Big Data has already changed our experience of life as human beings. The insights we share about ourselves – whether it is the music we like, who our friends are, or where we went on holidays – constantly generate compounding data streams that inform how brands better target consumers in their marketing. Over time, these data sets are re-shaping the individual’s experience of life as its targeted and predictive nature informs the choices and opportunities individuals see that subsequently define their real world experience of life. This is especially true of younger demographics reared on intuitive technologies and social media that have been capturing and repurposing their data to shape their lives for the last decade. This feedback loop where data increasingly defines an individual’s real world experiences is an important shift in polarity from the last several decades in which our real world lives generated a growing number of data points.

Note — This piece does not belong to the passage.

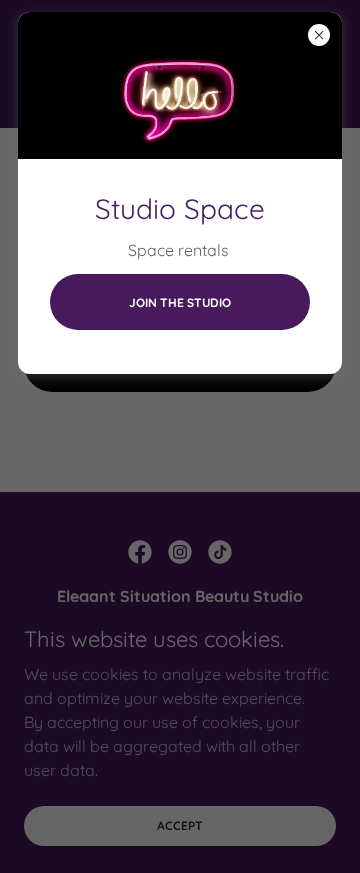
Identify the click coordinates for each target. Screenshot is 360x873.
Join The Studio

With this shift in dynamics between atoms and digits as a backdrop, it’s easy to see how robotics will take marketing into new and unchartered territories. Instead of using marketing like TV ads to build emotional connections, robots will that have empathic personalities, AI-powered sentience and multi-faceted skills to position them as brand ambassadors for companies. They will be able to learn new skills, give advice and provide companionship on an increasingly nuanced level on their data input. Imagine doing your workout with your Under Armor robot, learning engineering lessons at college from a GE robot, or using an in-house robot as a Culture Captain for your company.
One may argue that robots will always be defined and limited by a quality of “otherness” that will always give human interaction the upper hand. But as this video by Furhat Robotics reveals, the human appeal of a robot is a huge focus for the AI and robotics industry. In fact, technology has moved so quickly that a recent study by researchers at Toyohashi University of Technology and Kyoto University in Japan provides the first neurophysiological evidence of humans’ ability to empathize with robots. Meanwhile groups like Boston Robotics are building robots whose movements mimic human frailty to inspire relatedness and empathy. It’s easy to see how robots with such human appeal can be widely used given their artful blend of robotics, Artificial Intelligence and Augmented Reality. In fact, guests can already stay at a Tokyo hotel staffed mainly by robots that define the brand’s customer service and experience.
The challenge for brands then becomes how to codify their core values, company culture and customers relations within robots in ways that do justice to their heritage and future. Specifically, several questions come to mind:
- How much sentience should a company allow a robot to possess to decide how to respond on behalf of their brand?
- How do you ensure robots stay in alignment with the brand’s purpose, values and messaging, and differentiate themselves from robotics competitors?
- How much control must companies surrender to technologists inventing and iterating the next generations of robots and their capabilities?
The next generation of marketing and consumer engagement will be defined by two parallel paths. One, is a reorientation of the human experience of life around an exploding number of data points generated and leveraged by technologies such as robotics, artificial intelligence, virtual reality and augmented reality. Second, is the breathless pace at which robotics will evolve to control the ways that consumers experience brands (just as we have seen companies like Facebook and Snapchat define how consumer interact with brands inside their walled gardens). And if recent history is any guide, it won’t be long before these two paths intersect and brands become the driving force behind the adoption and evolution of robotics in marketing. Our best hope is that these new tools don’t just take brand marketing to a new level of automated but nuanced engagement, but that they also relate in ways that reflect our best selves, that increase the well being of the largest number of people, and that protect and preserve the planet.